[Recorded data]
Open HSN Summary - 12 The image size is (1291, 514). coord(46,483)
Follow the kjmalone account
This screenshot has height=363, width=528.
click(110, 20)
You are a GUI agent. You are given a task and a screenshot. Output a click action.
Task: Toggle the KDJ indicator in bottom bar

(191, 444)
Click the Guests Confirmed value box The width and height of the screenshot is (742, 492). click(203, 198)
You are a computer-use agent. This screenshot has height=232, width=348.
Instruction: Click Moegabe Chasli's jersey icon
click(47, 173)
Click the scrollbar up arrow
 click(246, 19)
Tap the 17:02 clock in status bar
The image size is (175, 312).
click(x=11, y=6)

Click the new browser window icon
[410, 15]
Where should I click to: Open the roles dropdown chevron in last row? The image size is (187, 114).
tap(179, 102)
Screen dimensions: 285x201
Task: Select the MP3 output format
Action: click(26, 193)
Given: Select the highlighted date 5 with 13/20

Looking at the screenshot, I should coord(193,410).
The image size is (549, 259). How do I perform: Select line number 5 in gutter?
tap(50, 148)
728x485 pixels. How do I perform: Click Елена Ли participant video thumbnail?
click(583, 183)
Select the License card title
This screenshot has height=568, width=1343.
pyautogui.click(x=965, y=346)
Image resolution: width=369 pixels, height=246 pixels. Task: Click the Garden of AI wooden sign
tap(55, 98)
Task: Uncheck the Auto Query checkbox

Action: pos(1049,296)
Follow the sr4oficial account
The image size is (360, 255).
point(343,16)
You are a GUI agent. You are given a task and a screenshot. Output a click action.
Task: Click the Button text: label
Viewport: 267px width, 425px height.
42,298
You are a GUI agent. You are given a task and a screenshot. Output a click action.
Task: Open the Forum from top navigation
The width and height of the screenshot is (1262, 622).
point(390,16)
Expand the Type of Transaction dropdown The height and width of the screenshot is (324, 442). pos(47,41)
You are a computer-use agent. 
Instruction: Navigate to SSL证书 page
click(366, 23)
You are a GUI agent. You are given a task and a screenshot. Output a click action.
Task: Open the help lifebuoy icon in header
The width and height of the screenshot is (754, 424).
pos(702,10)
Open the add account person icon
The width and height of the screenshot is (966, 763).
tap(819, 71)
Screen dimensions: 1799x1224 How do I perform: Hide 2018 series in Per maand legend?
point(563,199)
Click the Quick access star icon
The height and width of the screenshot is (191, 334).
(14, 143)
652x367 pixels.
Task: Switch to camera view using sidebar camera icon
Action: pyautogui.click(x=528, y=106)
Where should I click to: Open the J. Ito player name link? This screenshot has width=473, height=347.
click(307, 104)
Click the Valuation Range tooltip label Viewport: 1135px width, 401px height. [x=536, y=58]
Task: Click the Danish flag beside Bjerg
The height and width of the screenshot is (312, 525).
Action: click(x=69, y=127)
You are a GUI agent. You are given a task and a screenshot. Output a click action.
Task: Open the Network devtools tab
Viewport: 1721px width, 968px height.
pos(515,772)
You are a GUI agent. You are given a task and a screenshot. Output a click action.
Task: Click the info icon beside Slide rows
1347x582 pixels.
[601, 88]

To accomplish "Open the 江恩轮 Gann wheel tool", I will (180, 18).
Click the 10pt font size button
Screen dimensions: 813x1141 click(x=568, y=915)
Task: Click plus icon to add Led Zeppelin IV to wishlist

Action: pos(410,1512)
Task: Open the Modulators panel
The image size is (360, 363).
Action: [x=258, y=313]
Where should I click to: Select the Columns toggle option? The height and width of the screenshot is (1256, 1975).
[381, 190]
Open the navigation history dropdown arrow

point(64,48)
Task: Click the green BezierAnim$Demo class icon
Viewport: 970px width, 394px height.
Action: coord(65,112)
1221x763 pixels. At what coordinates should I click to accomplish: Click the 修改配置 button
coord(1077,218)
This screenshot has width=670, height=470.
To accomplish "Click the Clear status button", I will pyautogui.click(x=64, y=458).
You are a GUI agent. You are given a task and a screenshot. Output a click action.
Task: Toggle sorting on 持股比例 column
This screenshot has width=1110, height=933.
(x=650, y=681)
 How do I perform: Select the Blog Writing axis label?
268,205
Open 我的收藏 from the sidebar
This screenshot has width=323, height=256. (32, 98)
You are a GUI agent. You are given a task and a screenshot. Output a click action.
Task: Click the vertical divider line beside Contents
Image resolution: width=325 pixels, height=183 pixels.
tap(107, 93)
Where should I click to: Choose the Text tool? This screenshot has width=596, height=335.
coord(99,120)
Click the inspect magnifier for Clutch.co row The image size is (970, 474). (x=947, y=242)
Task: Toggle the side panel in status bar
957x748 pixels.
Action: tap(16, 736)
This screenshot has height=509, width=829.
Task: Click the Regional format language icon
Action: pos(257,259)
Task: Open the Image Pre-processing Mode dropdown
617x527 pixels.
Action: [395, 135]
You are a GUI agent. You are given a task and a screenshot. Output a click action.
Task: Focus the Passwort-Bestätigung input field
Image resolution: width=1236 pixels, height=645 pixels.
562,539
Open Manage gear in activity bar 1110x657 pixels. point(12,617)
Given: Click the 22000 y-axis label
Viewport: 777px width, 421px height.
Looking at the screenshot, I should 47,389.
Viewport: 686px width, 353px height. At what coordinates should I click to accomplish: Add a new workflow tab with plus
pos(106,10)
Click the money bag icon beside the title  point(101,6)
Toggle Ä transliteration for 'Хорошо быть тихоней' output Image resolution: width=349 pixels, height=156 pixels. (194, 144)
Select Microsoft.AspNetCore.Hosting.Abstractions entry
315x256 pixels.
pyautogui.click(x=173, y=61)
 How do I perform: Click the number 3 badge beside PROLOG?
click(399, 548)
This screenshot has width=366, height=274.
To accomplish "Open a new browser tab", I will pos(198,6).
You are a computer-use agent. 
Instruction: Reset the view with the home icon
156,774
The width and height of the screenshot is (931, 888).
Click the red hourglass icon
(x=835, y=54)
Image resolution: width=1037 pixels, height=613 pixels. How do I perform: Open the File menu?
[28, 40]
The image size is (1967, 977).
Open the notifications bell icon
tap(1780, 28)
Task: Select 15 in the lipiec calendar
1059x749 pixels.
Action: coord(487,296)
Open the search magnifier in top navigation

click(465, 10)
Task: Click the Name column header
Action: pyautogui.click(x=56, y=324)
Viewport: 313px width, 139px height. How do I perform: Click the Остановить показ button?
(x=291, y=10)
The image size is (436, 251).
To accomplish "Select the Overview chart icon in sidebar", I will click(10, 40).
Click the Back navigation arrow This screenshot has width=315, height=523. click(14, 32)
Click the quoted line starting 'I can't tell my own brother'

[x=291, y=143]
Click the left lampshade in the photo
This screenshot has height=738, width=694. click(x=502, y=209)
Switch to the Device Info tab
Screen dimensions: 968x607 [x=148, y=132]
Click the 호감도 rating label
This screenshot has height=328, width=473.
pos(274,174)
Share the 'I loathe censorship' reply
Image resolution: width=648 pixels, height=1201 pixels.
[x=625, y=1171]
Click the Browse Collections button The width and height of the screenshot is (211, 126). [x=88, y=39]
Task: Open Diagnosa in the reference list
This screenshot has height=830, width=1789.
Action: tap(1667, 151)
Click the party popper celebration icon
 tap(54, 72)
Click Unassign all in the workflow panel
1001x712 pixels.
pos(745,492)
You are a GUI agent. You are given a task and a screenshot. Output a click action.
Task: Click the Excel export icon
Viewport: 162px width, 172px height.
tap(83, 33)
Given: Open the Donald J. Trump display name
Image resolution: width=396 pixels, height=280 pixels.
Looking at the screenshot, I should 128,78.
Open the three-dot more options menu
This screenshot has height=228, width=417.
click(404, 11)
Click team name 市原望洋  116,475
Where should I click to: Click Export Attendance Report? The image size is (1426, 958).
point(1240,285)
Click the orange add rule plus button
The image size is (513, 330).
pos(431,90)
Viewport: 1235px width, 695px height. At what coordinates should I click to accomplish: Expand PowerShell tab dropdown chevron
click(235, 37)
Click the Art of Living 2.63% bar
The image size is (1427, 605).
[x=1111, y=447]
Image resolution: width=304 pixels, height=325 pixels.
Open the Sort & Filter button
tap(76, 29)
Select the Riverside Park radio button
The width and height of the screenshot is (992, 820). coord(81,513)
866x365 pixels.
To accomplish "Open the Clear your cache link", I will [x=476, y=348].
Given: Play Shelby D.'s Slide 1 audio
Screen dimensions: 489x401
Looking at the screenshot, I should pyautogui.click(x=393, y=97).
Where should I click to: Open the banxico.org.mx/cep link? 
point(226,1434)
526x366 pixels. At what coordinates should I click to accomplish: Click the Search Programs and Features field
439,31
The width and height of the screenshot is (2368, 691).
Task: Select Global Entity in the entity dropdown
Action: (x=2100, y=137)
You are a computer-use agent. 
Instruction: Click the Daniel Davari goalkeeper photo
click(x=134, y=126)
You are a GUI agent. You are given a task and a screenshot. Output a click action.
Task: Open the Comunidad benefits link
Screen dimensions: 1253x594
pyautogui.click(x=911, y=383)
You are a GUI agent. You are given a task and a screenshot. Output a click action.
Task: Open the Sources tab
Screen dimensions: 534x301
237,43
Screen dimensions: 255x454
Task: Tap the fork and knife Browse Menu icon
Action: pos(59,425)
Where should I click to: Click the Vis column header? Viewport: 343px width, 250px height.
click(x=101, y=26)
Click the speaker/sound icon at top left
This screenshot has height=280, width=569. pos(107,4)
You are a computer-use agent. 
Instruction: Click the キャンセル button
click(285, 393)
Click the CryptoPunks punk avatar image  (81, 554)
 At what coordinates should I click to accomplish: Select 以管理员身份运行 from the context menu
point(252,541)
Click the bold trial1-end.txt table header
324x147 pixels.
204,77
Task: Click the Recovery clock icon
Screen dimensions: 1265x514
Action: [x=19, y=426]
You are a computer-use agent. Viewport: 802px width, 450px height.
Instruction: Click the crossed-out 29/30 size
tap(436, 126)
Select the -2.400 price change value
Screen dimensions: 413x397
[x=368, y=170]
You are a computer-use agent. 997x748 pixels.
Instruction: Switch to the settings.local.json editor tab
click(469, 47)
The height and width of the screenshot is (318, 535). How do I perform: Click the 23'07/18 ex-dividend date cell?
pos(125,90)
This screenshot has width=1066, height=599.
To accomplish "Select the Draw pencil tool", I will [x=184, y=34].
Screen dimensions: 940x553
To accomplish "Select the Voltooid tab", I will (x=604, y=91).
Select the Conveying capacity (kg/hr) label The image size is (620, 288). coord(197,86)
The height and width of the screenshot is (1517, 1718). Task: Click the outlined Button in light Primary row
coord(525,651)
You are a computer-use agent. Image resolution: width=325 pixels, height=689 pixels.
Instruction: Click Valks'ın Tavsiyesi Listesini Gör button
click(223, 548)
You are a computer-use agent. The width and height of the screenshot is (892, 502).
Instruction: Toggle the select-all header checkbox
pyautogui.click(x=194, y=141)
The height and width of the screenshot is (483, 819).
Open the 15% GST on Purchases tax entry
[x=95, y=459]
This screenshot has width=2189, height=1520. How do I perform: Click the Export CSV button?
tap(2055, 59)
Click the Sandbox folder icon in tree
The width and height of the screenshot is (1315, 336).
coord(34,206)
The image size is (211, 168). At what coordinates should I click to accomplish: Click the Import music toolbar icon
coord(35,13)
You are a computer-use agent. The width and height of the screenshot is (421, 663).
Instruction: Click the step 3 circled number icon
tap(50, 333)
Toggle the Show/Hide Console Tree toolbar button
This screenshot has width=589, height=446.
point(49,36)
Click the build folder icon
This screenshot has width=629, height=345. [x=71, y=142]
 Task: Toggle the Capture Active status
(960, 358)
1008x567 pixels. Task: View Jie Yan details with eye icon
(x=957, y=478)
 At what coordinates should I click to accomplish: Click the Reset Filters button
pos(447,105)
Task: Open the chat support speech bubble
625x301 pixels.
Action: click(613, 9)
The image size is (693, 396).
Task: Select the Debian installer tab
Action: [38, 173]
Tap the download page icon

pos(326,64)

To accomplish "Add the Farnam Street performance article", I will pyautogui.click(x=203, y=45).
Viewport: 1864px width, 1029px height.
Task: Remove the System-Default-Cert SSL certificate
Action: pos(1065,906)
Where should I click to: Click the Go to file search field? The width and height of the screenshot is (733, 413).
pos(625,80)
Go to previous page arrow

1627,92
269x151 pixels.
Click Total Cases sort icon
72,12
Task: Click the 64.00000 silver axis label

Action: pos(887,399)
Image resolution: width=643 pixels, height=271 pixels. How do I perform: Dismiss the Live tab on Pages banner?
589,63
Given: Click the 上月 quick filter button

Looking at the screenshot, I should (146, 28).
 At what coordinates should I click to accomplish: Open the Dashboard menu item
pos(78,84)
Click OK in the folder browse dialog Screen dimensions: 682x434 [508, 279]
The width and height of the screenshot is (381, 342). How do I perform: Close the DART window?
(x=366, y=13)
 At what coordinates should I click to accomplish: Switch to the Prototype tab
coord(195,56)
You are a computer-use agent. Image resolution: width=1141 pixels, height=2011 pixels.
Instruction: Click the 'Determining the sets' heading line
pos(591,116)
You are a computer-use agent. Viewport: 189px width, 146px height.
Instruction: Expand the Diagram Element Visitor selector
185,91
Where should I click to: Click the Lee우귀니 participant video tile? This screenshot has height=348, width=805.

» What needs to be done:
Copy out every line of the rows above, starting with the line that contains "will pyautogui.click(x=203, y=45)." and continuing through the last row, both ends included.

» Result:
To accomplish "Add the Farnam Street performance article", I will pyautogui.click(x=203, y=45).
Viewport: 1864px width, 1029px height.
Task: Remove the System-Default-Cert SSL certificate
Action: pos(1065,906)
Where should I click to: Click the Go to file search field? The width and height of the screenshot is (733, 413).
pos(625,80)
Go to previous page arrow

1627,92
269x151 pixels.
Click Total Cases sort icon
72,12
Task: Click the 64.00000 silver axis label

Action: pos(887,399)
Image resolution: width=643 pixels, height=271 pixels. How do I perform: Dismiss the Live tab on Pages banner?
589,63
Given: Click the 上月 quick filter button

Looking at the screenshot, I should (146, 28).
 At what coordinates should I click to accomplish: Open the Dashboard menu item
pos(78,84)
Click OK in the folder browse dialog Screen dimensions: 682x434 [508, 279]
The width and height of the screenshot is (381, 342). How do I perform: Close the DART window?
(x=366, y=13)
 At what coordinates should I click to accomplish: Switch to the Prototype tab
coord(195,56)
You are a computer-use agent. Image resolution: width=1141 pixels, height=2011 pixels.
Instruction: Click the 'Determining the sets' heading line
pos(591,116)
You are a computer-use agent. Viewport: 189px width, 146px height.
Instruction: Expand the Diagram Element Visitor selector
185,91
Where should I click to: Click the Lee우귀니 participant video tile? This screenshot has height=348, width=805.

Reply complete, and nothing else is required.